North Korea’s repeated missile tests have been dismissed as unimportant by Donald Trump.

Trump has met with North Korea’s dictator Kim Jong-un on three occasions — three more than the number of times any U.S. president has met a North Korean leader. Though Trump has repeatedly praised Kim, even going as far as to say that he and the North Korean strongman “fell in love,” as The Inquisitr has reported, North Korea has continued to test-fire nuclear-capable missiles.

More serious, according to a Defense Intelligence Agency estimate, North Korea has continued its production of nuclear weapons unabated, despite an “agreement” between Trump and Kim in Singapore last year saying that North Korea would commit to denuclearization. Quite the opposite, however, North Korea may have assembled a dozen new nuclear bombs since the Trump-Kim Singapore summit, according to the DIA estimate, as reported by The Inquisitr.

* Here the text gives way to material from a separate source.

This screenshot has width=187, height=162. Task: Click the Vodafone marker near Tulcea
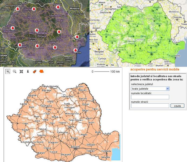77,37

Trump brushed off last week’s missile tests by North Korea, according to the Politico report, saying that he was not surprised “at all” by the test firings, and “they’re short range missiles, and many people have those missiles.”

As of about 7 p.m. EDT on Tuesday, Trump had not publicly commented on the latest North Korea missile launches. But according to a USA Today report, the second missile launches in less than one week indicate that denuclearization talks between the United States and North Korea have “stalled.”